Печать на моем запястье вспыхивает так, что я роняю связку. Марта подхватывает ключи раньше меня, молча, и прижимает к себе. Я поднимаю глаза на Арта и вижу, что он тоже держит левую руку у бедра, там, где у него, должно быть, горит ответная метка. Он действительно говорит правду. Или, по крайней мере, половину правды, потому что полную он бы не выдержал.
— Тогда зачем ты меня выгнал, — отвечаю я, и собственный голос звучит ровно, хотя внутри все трясется. Я не жду ответа, потому что совет ждать не будет. Я подбираю с его ладони связку, наши пальцы встречаются на секунду, и меня обдает жаром, но это уже его боль, не моя. Я захожу в дом первой, и дверь за мной закрывается с тяжелым, сырым стуком. В прихожей пахнет травами и чужими духами, и я догадываюсь, что новая невеста уже присылала свои вещи. Я кладу саквояж на лавку и иду к лестнице, чтобы подняться в свою прежнюю спальню, потому что спальня у меня одна, и делить ее мне придется, хочу я того или нет. На ступеньке я оборачиваюсь: Арт стоит у порога и смотрит мне вслед, и я впервые за два месяца не знаю, чего он хочет. Я кладу руку на перила и чувствую, как под пальцами вибрирует дерево, и понимаю, что этот дом помнит меня лучше, чем его хозяин.
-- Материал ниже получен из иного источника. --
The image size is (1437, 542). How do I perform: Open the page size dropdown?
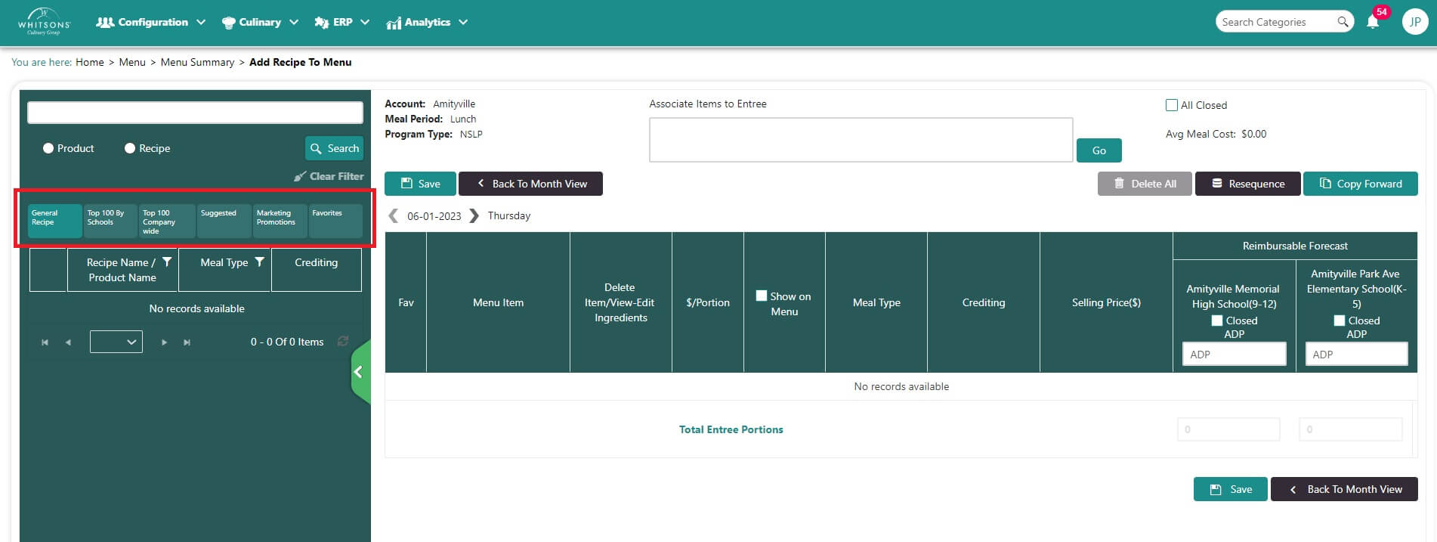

Моя прежняя спальня встречает меня тем самым запахом, который я ненавидела два года и по которому скучала все два месяца разлуки: сухой можжевельник, натертое дерево, старый воск и пыль на гардине, которую никто не снял. Я ставлю саквояж на кровать и слышу, как под подушкой хрустит что-то твердое, чужое. Я замираю, потом осторожно отгибаю край одеяла, и под руку мне попадает флакон из темного стекла с золотой пробкой. Духи. Чужие, сладкие, с апельсиновой горчинкой, которых в этом доме никогда не было, пока я была хозяйкой. Я подношу флакон к свету и читаю на донышке выжженное имя: «В. Торвей». Значит, новая невеста уже прислала свои вещи и уже успела оставить след там, где я ночевала в первую брачную ночь. Я не плачу, не кричу, я просто кладу флакон на комод и прижимаю к нему ладонь, потому что стекло холодное и это единственное, что удерживает меня от того, чтобы не швырнуть его об стену. Запястье под рукавом тянет синим, печать чувствует мою злость и одновременно мою неправду: я говорю себе, что мне все равно, и печать тут же отвечает коротким уколом. Значит, не все равно. Хорошо, хоть с собой я теперь договариваюсь честно.